I went to bed that night thinking about how frail humanity is. How untamed this wilderness was that we now found ourselves. As I crawled deeper and deeper into my sleeping bag, embracing the warmth that surrounded me, I could hear the wind tearing through the trees that night, across the crystal clear lake and up the massive peaks that loomed over our tents but underneath the brilliant stars that shone high above. I knew fear.

When the darkness in the forest at night takes hold in a way never known to the cities far below, you can see stars...many stars. Spiraling. Like celestial satellites. As if watching. Measuring. Like a billion mysterious eyes. A tension exists here. You can sense it in the cold. Warmth, the desired prize in the ongoing struggle to survive. As if nature's long fingers poke and search for a way into this frail humanity. Cracking and breaking. Protecting itself from our innate curiosity.

It's curious to me that this fear doesn't turn me away. Send me running into the embrace of a strictly urban existence. I suppose in a wildly unpredictable outcome it's this fear that draws me here. I guess fear isn't always a bad thing.

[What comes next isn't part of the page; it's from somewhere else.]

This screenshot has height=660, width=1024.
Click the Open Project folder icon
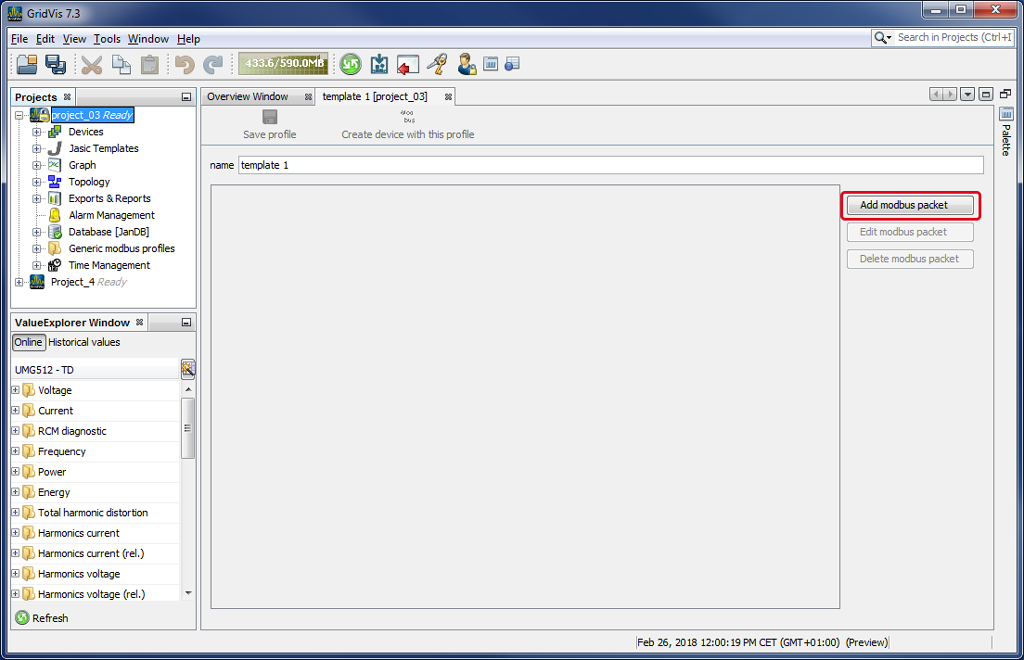[x=27, y=65]
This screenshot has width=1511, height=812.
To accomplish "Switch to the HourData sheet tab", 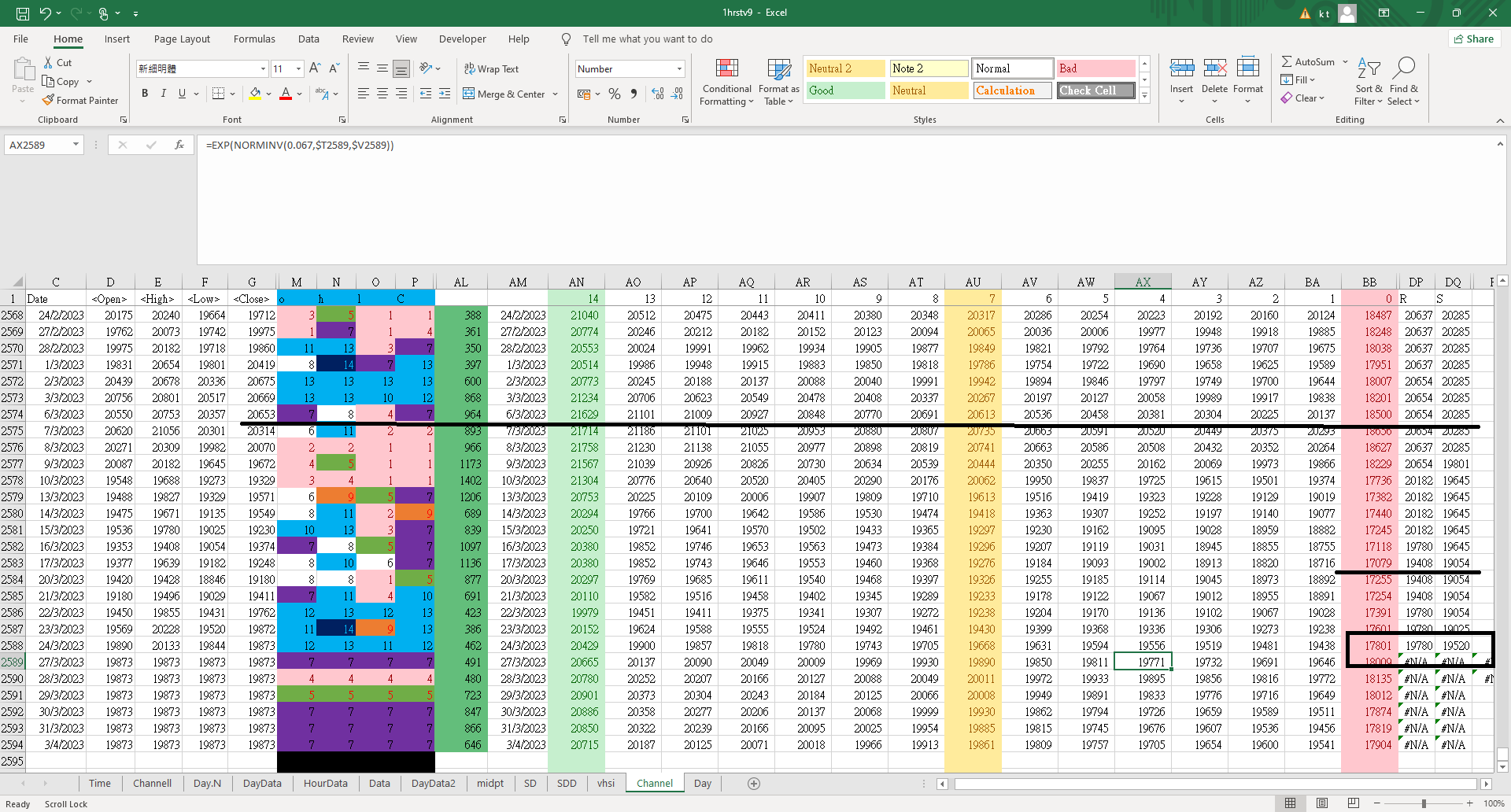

I'd imagine we'd be afraid of God if we stood in His shadow. It's a strange tension though. To be so afraid of something (or someone) but feel an intrinsic need to run toward it. I've come to understand that often fear is an element of respect. I respect the wilderness. I don't suppose I can hope for an equal respect in turn. After all I am pretty small. But as you reach the summit of a peak or the depths of a darkness you've feared for so long you learn that it's this respect that keeps you alive. Keeps the weights in the scale. You understand this unseen tension a little bit better and maybe realize it's what reminds you that you're truly alive.